Collected data
- - -
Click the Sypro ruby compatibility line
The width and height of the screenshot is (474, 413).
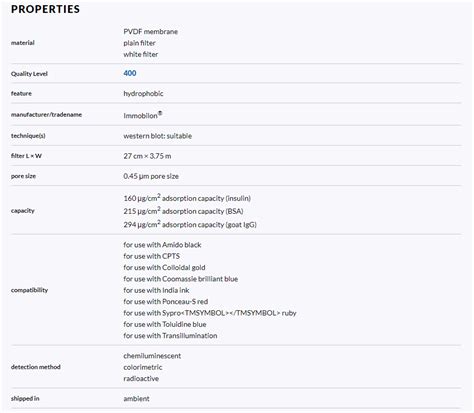click(210, 313)
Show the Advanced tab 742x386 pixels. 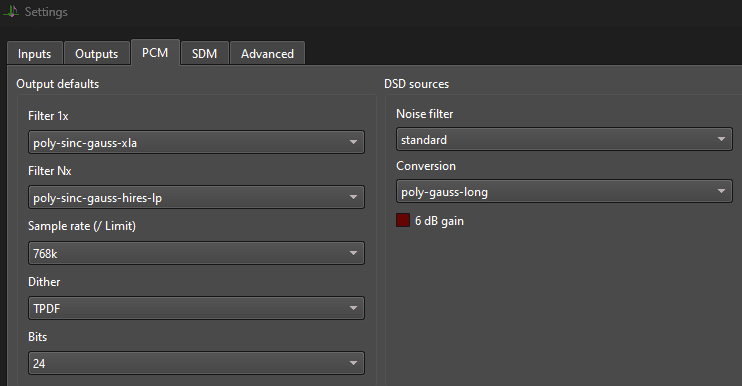tap(267, 53)
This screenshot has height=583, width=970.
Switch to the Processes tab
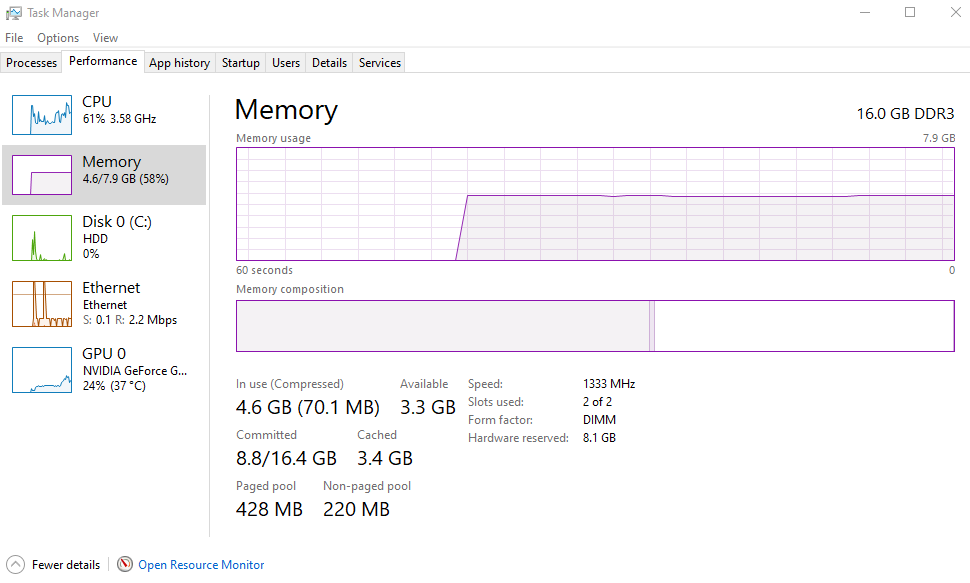[x=32, y=63]
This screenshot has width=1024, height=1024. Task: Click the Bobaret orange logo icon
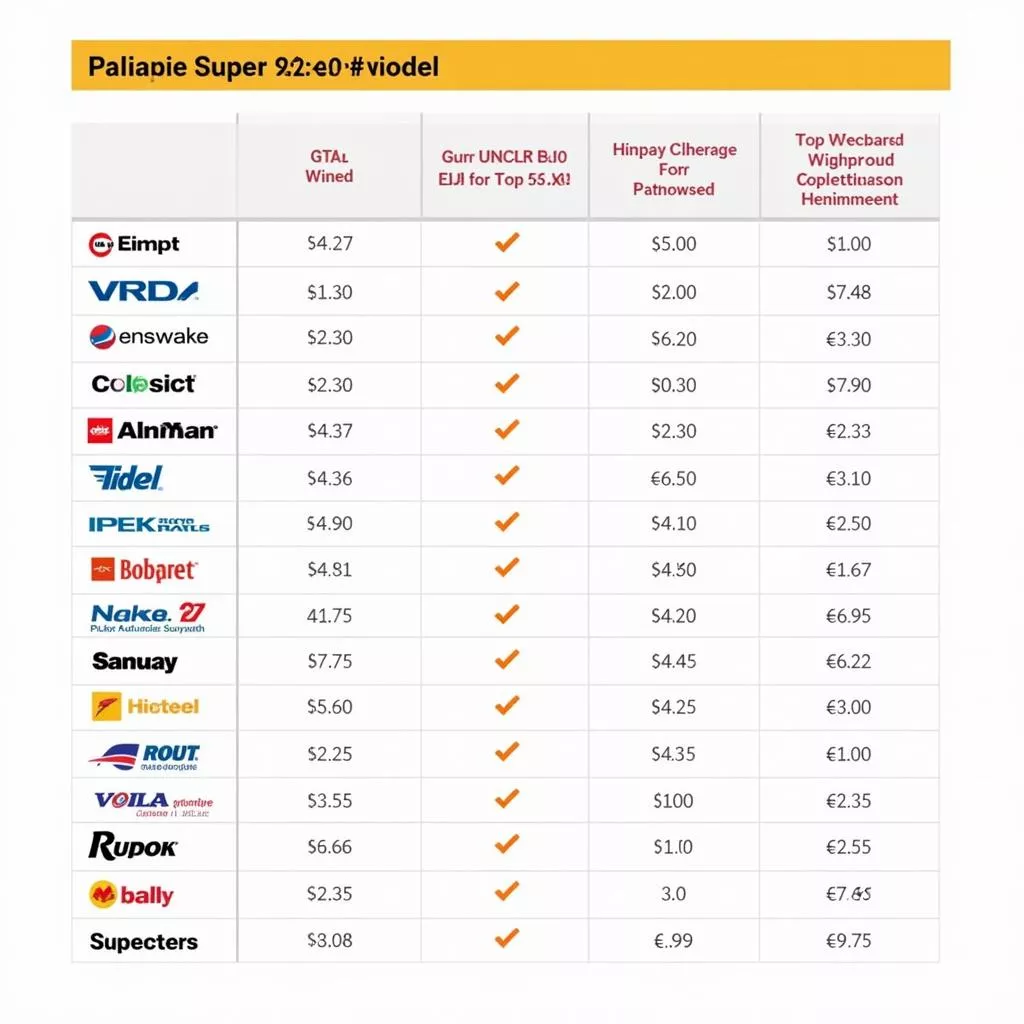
- - -
Find the word "This" in the entries, then copy out every line that has it.

» **Solution below**
This screenshot has height=583, width=970.
This screenshot has width=1024, height=1024. Task: Click the Bobaret orange logo icon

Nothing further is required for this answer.